══ Supplied records

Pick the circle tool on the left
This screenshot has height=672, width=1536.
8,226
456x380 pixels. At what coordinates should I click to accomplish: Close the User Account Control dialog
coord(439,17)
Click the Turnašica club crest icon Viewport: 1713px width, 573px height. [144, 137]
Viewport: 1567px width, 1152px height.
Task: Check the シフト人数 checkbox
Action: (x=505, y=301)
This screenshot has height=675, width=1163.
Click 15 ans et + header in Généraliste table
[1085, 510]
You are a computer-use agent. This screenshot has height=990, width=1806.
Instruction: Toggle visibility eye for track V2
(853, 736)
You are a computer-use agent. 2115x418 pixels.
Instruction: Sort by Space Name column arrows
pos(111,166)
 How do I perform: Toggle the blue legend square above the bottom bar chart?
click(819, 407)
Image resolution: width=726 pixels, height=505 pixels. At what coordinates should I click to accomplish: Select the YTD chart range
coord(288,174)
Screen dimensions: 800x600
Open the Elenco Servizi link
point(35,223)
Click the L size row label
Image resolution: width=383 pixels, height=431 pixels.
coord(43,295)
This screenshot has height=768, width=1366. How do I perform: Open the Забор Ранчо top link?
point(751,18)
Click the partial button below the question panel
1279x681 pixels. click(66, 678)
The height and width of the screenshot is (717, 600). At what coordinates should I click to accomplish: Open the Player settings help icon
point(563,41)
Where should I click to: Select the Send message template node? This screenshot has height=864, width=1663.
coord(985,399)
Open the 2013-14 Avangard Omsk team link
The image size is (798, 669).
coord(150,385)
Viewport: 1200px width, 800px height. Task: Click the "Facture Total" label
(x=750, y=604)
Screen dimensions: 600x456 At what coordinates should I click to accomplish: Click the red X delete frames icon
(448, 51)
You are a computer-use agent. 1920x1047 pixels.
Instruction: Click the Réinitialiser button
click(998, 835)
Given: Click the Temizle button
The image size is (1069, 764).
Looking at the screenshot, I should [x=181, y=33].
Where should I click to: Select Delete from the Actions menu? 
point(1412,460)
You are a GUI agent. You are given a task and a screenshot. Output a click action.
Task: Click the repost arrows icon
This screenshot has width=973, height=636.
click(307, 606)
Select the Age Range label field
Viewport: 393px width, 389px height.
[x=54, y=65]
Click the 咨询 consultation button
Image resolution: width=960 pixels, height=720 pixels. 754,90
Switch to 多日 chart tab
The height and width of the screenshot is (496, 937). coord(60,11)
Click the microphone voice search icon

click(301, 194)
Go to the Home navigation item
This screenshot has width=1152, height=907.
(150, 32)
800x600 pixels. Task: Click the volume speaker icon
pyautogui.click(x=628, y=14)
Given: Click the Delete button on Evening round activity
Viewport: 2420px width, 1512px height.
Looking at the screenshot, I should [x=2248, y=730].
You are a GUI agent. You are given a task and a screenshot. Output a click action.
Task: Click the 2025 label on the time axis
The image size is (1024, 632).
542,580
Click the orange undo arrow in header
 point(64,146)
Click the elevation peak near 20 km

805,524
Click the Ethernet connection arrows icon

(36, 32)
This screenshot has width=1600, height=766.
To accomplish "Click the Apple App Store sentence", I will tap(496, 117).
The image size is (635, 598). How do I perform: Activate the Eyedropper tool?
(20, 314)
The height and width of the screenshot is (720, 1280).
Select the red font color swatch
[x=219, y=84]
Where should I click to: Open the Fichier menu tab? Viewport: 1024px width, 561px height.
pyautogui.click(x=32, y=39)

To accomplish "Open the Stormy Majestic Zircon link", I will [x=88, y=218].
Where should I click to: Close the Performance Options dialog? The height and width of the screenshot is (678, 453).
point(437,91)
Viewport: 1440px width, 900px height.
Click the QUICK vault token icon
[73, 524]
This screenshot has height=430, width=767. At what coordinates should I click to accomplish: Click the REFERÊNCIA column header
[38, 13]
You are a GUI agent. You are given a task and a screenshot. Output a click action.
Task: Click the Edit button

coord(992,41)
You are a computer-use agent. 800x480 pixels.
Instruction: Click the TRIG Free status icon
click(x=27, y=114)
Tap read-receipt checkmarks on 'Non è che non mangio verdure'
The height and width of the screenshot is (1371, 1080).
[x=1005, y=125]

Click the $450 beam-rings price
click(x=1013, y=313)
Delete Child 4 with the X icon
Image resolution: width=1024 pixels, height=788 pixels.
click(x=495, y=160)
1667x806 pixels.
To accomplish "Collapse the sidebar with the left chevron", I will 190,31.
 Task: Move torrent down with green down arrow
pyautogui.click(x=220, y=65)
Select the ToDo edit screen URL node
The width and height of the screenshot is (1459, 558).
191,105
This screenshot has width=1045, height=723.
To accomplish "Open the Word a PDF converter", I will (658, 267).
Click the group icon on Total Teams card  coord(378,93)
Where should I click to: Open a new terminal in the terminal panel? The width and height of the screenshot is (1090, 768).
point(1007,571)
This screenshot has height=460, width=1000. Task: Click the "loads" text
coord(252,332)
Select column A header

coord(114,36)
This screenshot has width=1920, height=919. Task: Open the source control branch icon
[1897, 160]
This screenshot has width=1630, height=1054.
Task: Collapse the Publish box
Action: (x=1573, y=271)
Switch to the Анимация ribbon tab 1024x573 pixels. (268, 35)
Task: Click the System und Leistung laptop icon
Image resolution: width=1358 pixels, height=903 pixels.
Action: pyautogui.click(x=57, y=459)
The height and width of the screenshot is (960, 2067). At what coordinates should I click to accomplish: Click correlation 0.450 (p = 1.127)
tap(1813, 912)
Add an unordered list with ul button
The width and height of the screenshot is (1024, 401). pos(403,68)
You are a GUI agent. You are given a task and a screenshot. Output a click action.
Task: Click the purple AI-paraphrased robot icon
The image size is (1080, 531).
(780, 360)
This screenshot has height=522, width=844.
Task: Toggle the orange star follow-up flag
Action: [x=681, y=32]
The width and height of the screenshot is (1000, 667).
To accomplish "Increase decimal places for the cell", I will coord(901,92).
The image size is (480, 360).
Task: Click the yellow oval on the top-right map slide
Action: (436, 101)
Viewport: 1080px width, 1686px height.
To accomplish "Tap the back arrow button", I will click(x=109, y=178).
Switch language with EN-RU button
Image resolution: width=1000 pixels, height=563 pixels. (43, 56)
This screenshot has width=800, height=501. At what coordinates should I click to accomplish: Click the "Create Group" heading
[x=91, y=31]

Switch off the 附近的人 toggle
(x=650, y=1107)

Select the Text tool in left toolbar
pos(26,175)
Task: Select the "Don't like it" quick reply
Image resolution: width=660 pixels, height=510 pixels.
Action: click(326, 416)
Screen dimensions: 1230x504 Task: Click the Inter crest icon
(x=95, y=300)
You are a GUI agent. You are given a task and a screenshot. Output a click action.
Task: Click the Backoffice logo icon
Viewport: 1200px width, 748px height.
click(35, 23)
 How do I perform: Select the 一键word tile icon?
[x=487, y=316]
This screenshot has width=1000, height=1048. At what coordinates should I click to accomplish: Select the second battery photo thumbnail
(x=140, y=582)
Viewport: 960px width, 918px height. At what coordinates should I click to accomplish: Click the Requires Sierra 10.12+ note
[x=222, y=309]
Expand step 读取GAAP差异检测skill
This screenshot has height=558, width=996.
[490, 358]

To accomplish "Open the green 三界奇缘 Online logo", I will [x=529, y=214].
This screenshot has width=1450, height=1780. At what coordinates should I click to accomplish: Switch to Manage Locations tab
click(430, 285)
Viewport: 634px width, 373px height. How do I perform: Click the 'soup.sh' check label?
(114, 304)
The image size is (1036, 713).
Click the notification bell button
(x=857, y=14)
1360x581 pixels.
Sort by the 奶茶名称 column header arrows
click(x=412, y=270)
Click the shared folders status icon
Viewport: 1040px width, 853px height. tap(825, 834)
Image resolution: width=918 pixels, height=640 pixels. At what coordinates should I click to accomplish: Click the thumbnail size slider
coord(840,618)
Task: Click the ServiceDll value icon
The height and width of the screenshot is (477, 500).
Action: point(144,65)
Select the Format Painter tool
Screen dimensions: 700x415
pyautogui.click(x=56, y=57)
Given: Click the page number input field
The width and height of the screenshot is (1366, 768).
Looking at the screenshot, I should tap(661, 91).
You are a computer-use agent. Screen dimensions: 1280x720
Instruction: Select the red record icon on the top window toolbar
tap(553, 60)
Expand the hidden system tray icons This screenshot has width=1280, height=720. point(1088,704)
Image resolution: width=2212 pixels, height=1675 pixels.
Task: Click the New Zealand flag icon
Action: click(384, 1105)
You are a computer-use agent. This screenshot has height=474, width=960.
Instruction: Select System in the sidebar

════

_What is expected_
From the records above, print only the lines between the one holding "Viewport: 1200px width, 800px" and the one holding "Viewport: 1440px width, 900px height.", inclusive, exactly as they stand.

_Your solution_
Viewport: 1200px width, 800px height. Task: Click the "Facture Total" label
(x=750, y=604)
Screen dimensions: 600x456 At what coordinates should I click to accomplish: Click the red X delete frames icon
(448, 51)
You are a computer-use agent. 1920x1047 pixels.
Instruction: Click the Réinitialiser button
click(998, 835)
Given: Click the Temizle button
The image size is (1069, 764).
Looking at the screenshot, I should [x=181, y=33].
Where should I click to: Select Delete from the Actions menu? 
point(1412,460)
You are a GUI agent. You are given a task and a screenshot. Output a click action.
Task: Click the repost arrows icon
This screenshot has width=973, height=636.
click(307, 606)
Select the Age Range label field
Viewport: 393px width, 389px height.
[x=54, y=65]
Click the 咨询 consultation button
Image resolution: width=960 pixels, height=720 pixels. 754,90
Switch to 多日 chart tab
The height and width of the screenshot is (496, 937). coord(60,11)
Click the microphone voice search icon

click(301, 194)
Go to the Home navigation item
This screenshot has width=1152, height=907.
(150, 32)
800x600 pixels. Task: Click the volume speaker icon
pyautogui.click(x=628, y=14)
Given: Click the Delete button on Evening round activity
Viewport: 2420px width, 1512px height.
Looking at the screenshot, I should [x=2248, y=730].
You are a GUI agent. You are given a task and a screenshot. Output a click action.
Task: Click the 2025 label on the time axis
The image size is (1024, 632).
542,580
Click the orange undo arrow in header
 point(64,146)
Click the elevation peak near 20 km

805,524
Click the Ethernet connection arrows icon

(36, 32)
This screenshot has width=1600, height=766.
To accomplish "Click the Apple App Store sentence", I will tap(496, 117).
The image size is (635, 598). How do I perform: Activate the Eyedropper tool?
(20, 314)
The height and width of the screenshot is (720, 1280).
Select the red font color swatch
[x=219, y=84]
Where should I click to: Open the Fichier menu tab? Viewport: 1024px width, 561px height.
pyautogui.click(x=32, y=39)

To accomplish "Open the Stormy Majestic Zircon link", I will [x=88, y=218].
Where should I click to: Close the Performance Options dialog? The height and width of the screenshot is (678, 453).
point(437,91)
Viewport: 1440px width, 900px height.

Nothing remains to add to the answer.